Mais Jésus va y connaître l’humiliation : trente ans de vie cachée. « Que peut-il sortir de bon de Nazareth ? » (Jn 1, 46) C’est l’enfouissement à Nazareth où Jésus grandissait en sagesse, en taille et en grâce auprès de Dieu et des hommes. Il grandissait en taille : en force, c’était un ouvrier athlétique. Il grandissait en sagesse : il apprenait la sagesse des anciens. Pour faire quoi ? Pour s’épanouir et réussir sa vie ? Non ! Pour faire de l’Action catholique ? Témoigner au cœur des masses ? Non, bien sûr. Tout cela, c’est de la baliverne.
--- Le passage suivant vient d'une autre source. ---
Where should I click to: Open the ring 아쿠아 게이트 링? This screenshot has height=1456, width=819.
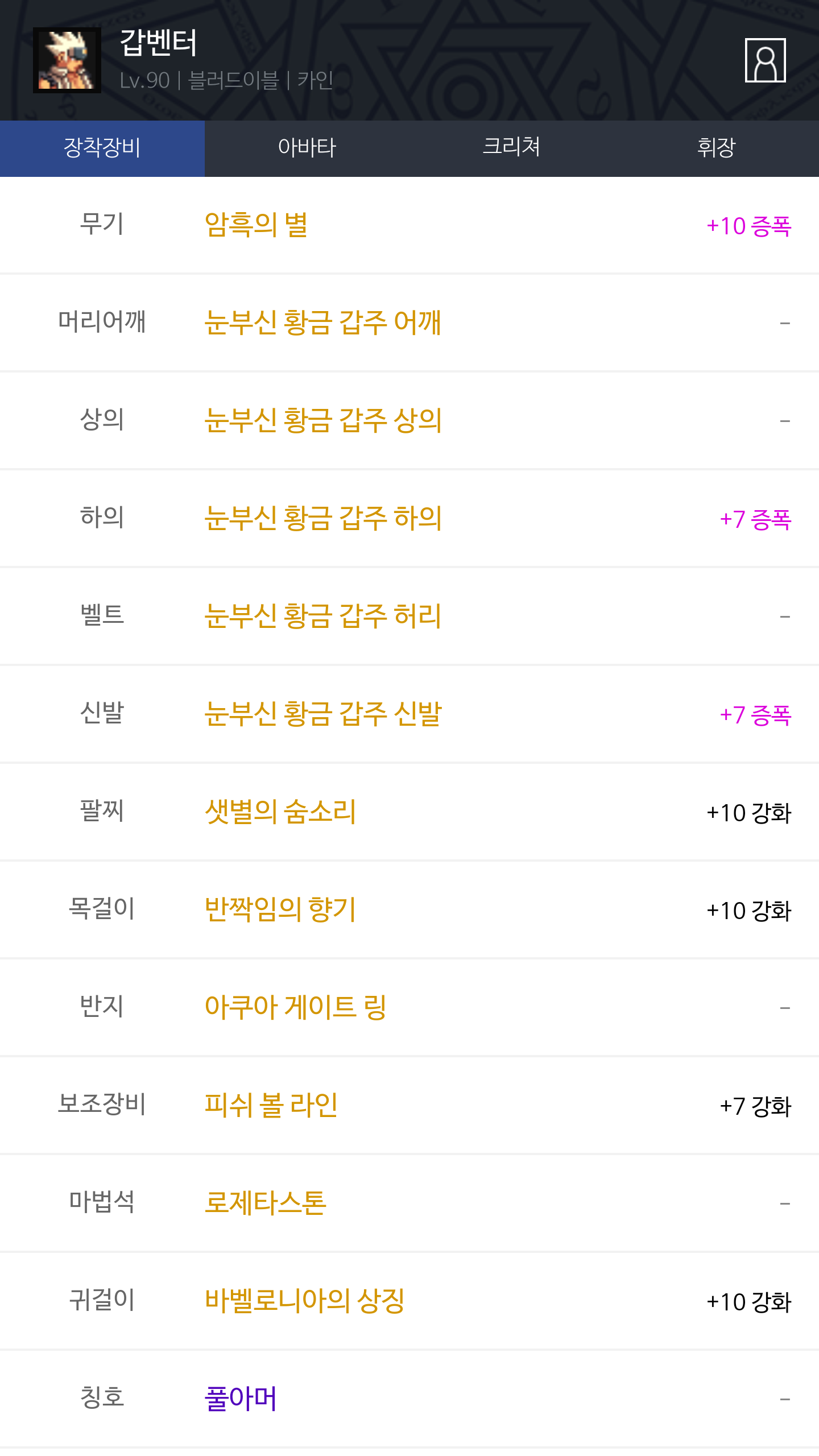pos(295,1007)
Notre Père (et lui seul au sein de notre génération orgueilleuse) explique la leçon que Jésus a voulu nous donner : celle du néant des choses humaines. Car, « réfléchissez-y, si la moindre chose humaine avait la moindre importance : la musique, la peinture, les sciences, la politique, le commerce, l’écologie, etc... Jésus se serait voué à cette tâche ! Si cela avait la moindre importance pour le salut des âmes, il aurait dépensé toute son énergie pendant ces trente ans dans cette lutte-là : pour la justice, pour le confort, la paix... et que sais-je encore ? »
Les choses de la terre, en elles-mêmes, sont inutiles à Dieu. Absolument inutiles ! Dans l’absolu, « que sert à l’homme de gagner l’univers, s’il vient à perdre son âme ? »
Jésus n’a rien fait pendant trente années de sa vie. Afin de nous dire que la terre n’est rien. Le Fils de Dieu lui-même a vécu ainsi dans le néant des choses inutiles, parce qu’il l’a voulu. Ce qui importe seul, c’est “ de faire la volonté de mon Père qui est dans les Cieux ”. Et c’était la volonté de son Père qui est dans les Cieux qu’il donne cette leçon aux hommes.
En résumé, trente ans à Nazareth pour nous apprendre :
1. que les choses de la terre ne sont que néant ;
2. que celui qui est fidèle à Dieu est nécessairement l’objet de mille persécutions et doit porter sa Croix chaque jour ;
3. qu’il faut savoir pardonner les injures et continuer à aimer son prochain comme soi-même.
4. Et qu’il faut être prêt à donner sa vie pour la rédemption de son prochain.
Trente ans de la vie de Jésus étaient bien nécessaires pour nous en persuader, afin que nous l’admirions, que nous marchions sur ses traces et que, ainsi, nous soyons capables d’être ses disciples en ce monde et ses commensaux dans le banquet de la vie éternelle.